- **PROVIDED RECORDS**:
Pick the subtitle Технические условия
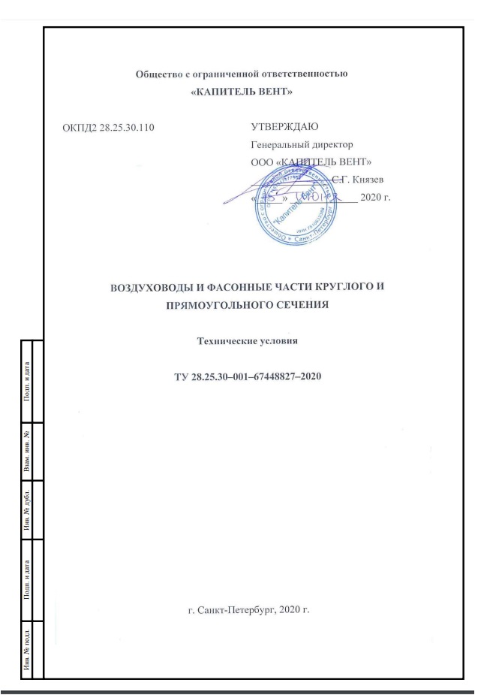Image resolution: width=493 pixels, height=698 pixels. (x=248, y=340)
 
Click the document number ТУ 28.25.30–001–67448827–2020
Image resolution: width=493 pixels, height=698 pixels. (x=248, y=373)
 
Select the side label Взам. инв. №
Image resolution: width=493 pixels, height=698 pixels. (x=28, y=450)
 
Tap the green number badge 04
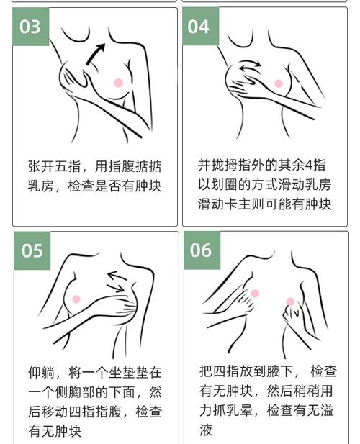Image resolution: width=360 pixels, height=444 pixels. coord(198,27)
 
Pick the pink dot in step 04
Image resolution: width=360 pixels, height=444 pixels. coord(279,83)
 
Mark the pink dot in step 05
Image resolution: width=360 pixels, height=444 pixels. coord(77,298)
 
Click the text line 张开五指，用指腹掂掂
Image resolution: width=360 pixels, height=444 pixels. coord(94,166)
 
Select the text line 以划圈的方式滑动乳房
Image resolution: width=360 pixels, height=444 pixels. coord(264,184)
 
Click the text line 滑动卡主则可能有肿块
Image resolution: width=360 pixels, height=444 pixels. coord(264,204)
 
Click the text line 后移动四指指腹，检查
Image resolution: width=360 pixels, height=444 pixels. coord(94,412)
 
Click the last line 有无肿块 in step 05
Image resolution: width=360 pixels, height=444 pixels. coord(55,432)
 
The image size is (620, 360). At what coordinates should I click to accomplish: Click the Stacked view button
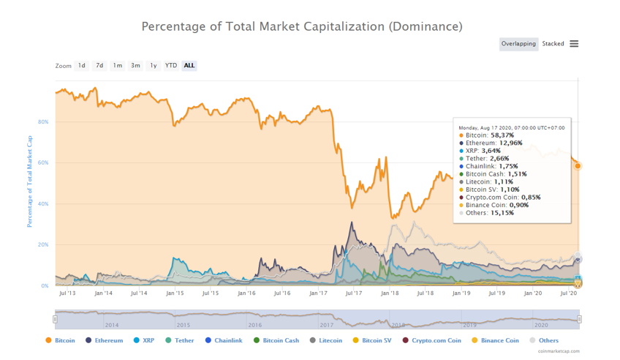coord(553,44)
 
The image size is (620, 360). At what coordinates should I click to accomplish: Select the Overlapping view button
coord(518,44)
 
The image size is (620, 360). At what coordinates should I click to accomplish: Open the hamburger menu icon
coord(574,44)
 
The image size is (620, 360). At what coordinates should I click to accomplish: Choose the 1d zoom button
coord(82,66)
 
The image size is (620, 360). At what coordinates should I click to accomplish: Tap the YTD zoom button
coord(170,66)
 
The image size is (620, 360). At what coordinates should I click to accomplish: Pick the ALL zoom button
coord(189,66)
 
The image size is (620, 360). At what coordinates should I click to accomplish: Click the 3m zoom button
coord(135,66)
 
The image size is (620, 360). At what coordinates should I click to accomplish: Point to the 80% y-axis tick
coord(44,122)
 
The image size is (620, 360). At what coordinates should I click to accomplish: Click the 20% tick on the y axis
coord(44,245)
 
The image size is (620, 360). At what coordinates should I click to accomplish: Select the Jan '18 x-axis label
coord(390,293)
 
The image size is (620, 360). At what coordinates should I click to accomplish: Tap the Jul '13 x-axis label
coord(67,293)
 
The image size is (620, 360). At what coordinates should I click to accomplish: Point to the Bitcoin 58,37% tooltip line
coord(489,135)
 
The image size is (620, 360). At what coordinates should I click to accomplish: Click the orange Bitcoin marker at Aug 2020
coord(578,166)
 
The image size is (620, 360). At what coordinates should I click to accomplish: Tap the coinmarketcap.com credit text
coord(559,352)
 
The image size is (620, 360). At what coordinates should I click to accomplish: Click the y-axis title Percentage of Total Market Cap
coord(30,181)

- **WHAT THIS TASK INVOLVES**: Turn the records into a numbered list, beginning at the line that contains "coinmarketcap.com credit text" and stopping after the last line of the records. Leave out any blank lines.

- **WRITTEN SOLUTION**:
1. The image size is (620, 360). At what coordinates should I click to accomplish: Tap the coinmarketcap.com credit text
2. coord(559,352)
3. The image size is (620, 360). At what coordinates should I click to accomplish: Click the y-axis title Percentage of Total Market Cap
4. coord(30,181)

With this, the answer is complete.